Notably, written shortly before the outbreak of the Lebanese civil war, it foresaw the breakdown of Lebanese society into the violent conflict that emerged soon after. The novel also explores how violence has its roots in sexual violence and the treatment of women.

== Plot ==
The novel's main character is Tamimah Nassour, a Shiite Muslim teenager from a village in southern Lebanon. Against the wishes of her mother and brother, she decides to move to Beirut to attend university there. She rents a room in a building owned by Rose Khoury, a former procuress who claims to have repented her old ways. She soon begins an affair with an older man who also rents a room from Rose, firebrand journalist Ramzi Ra'ad. After being injured by a stone thrown at a protest, Tamimah is taken to the hospital, where she meets Hani al-Ra'i, a Maronite Christian student. They begin a mostly platonic relationship. This angers her brother Jaber, a ne'er-do-well gambler and womanizer, who believes her behavior is besmirching his family's honor. Meanwhile, Tamimah begins working as a typist at the port workers' union, and becomes more politically engaged.

In addition to telling the story of Tamimah's coming-of-age, the novel also discusses Lebanese politics, and a reform effort among university students led by Hani al-Ra'i.

Both Tamimah and Hani come from outside of Beirut: Hani from the village of Mutla in the northern Matn, a predominantly Christian area in the mountains, and Tamimah from the village of Mahdiyya in southern Lebanon, a mostly Shiite area. Both suffer from the change in the atmosphere of life due to the transition from the simplicity of the village to the hustle of the city while they are working for change, and reform. The novel discusses what 'Awwad refers to as "the factories of intolerance and the street demagoguery, and the traditional leaders and influential merchants" who infiltrated the ranks of the students, motivated by their partisan interests, their own lusts, and their ideologies.

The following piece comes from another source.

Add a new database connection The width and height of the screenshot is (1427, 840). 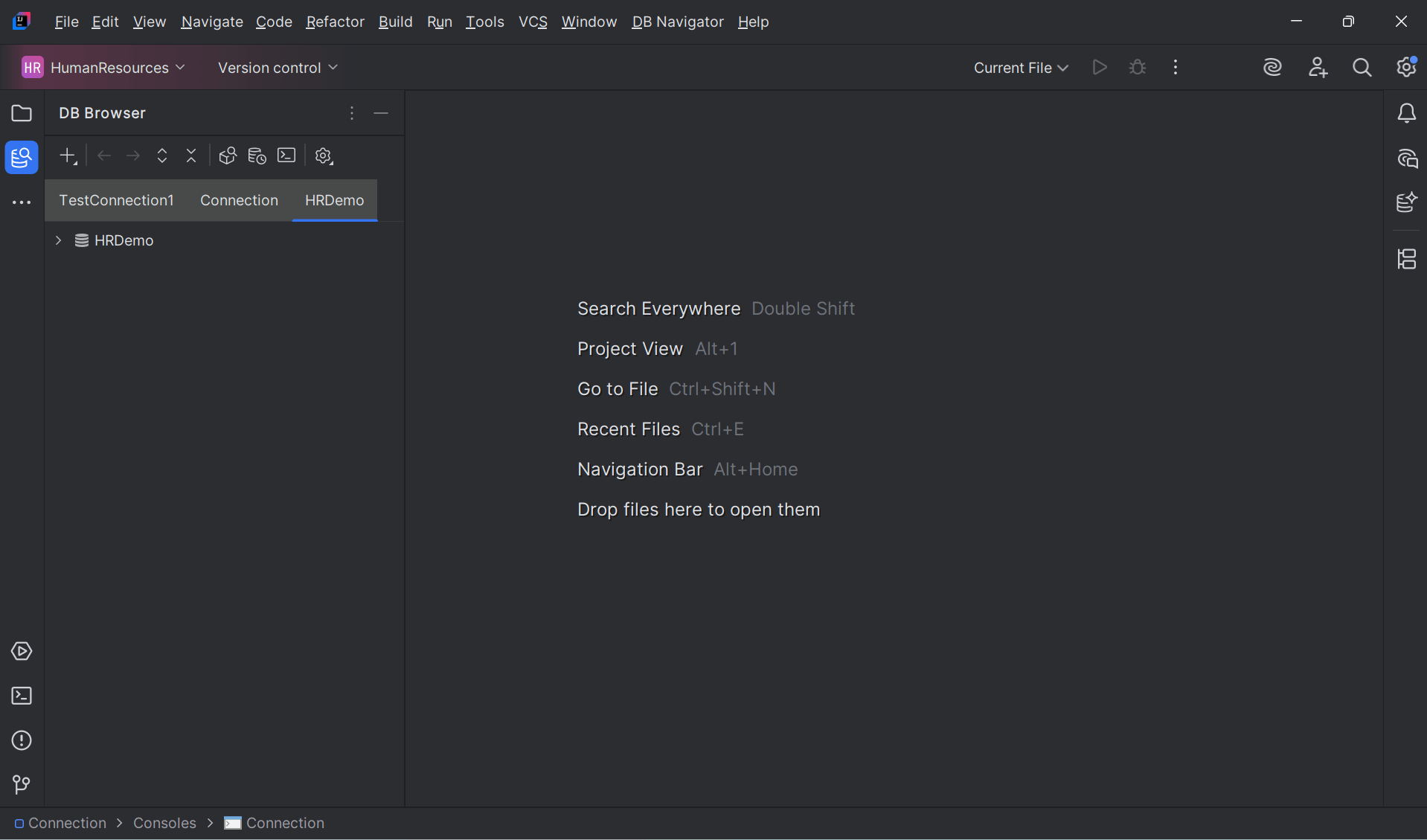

When Hani learns of Tamimah's affair with Ramzi Ra'ad, he spurns her and slaps her face. She leaves his house and returns to her apartment, which she shares with her roommate and friend, Mary. The novel ends with Jaber and his friend Hussein attempting to murder Tamimah in an honor killing. However, Jaber instead shoots and kills Mary. A neighbor seizes Jaber and tells Tamimah to flee. The final entry in her diary is addressed to Hani. She writes that she has decided to join the fedayeen, Palestinian fighters resisting Israel's incursions into southern Lebanon, a decision she connects to the violence she experienced at the hands of both her brother and Hani. She sends the diary to Hani, telling him that she will never be heard from again.

==Translations==
The novel has been translated into English, (as "Death in Beirut") German, French (as "Dans les meules de Beyrouth"), and Russian.